■ TASK
From the listing below, select every line where the word "computer" appears.

%%

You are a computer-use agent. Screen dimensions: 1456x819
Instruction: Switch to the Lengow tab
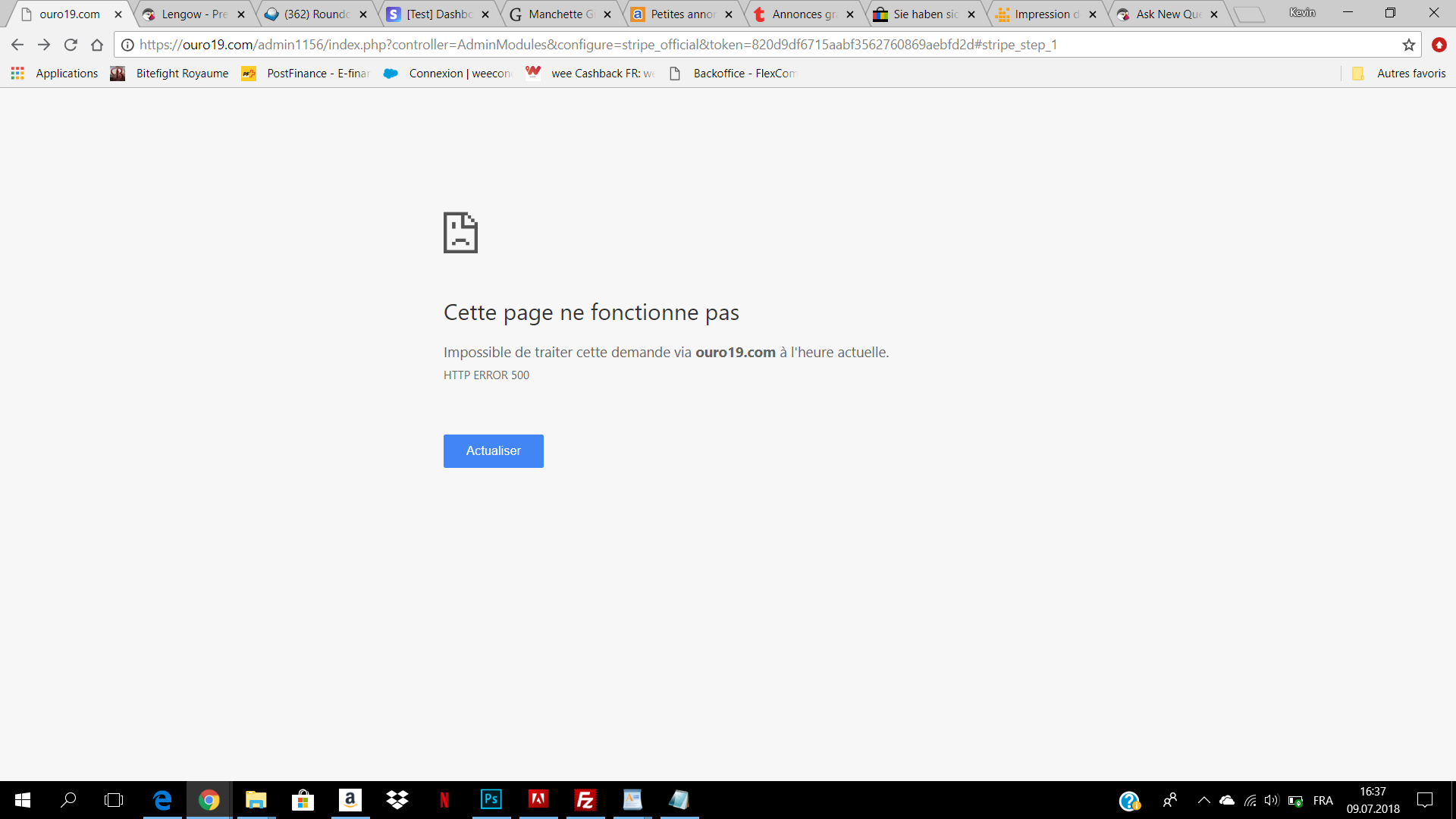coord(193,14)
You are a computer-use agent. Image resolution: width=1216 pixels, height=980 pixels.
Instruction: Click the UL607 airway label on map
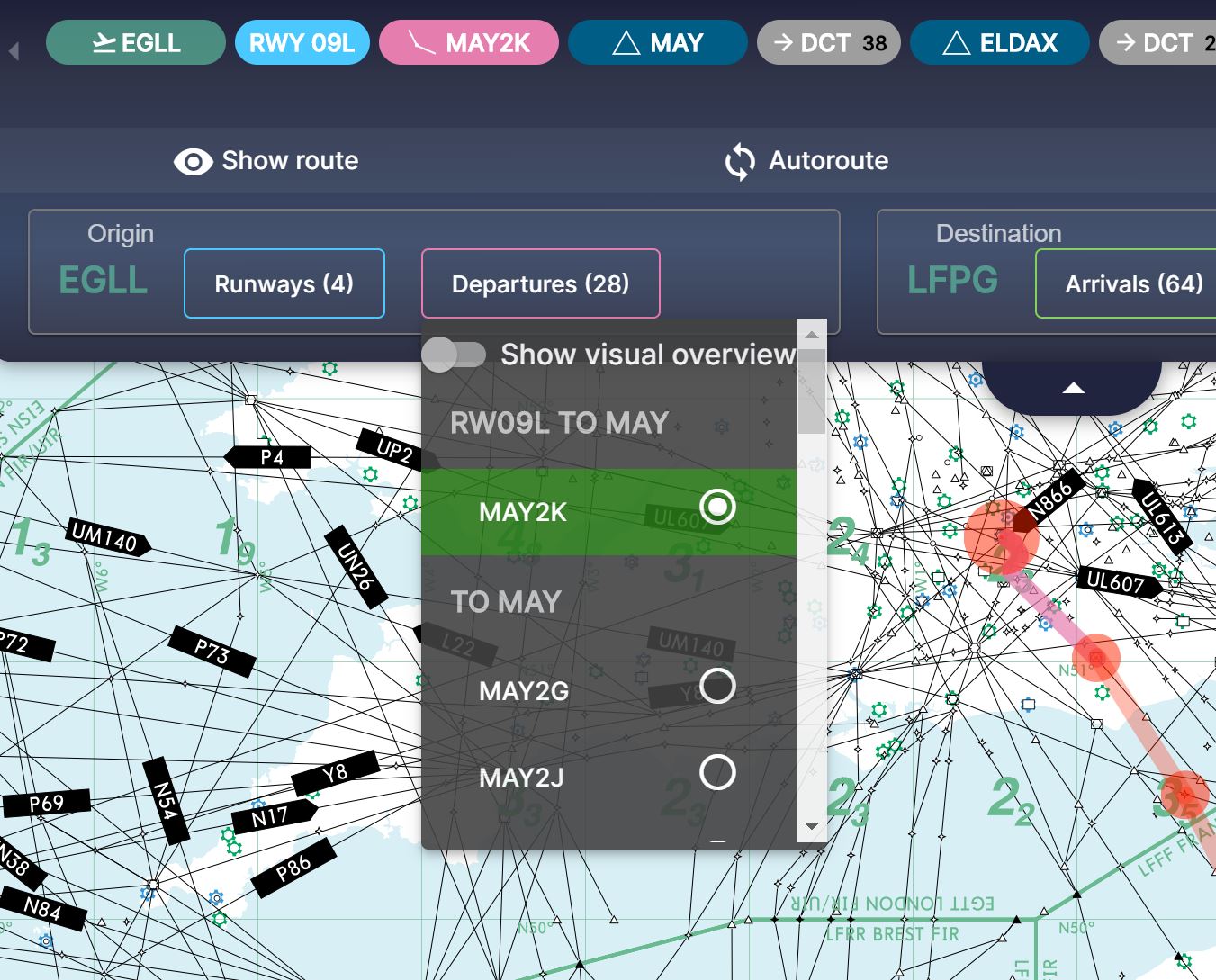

%%

■ SOLVED EXERCISE
You are a computer-use agent. Screen dimensions: 1456x819
You are a computer-use agent. Image resolution: width=1216 pixels, height=980 pixels.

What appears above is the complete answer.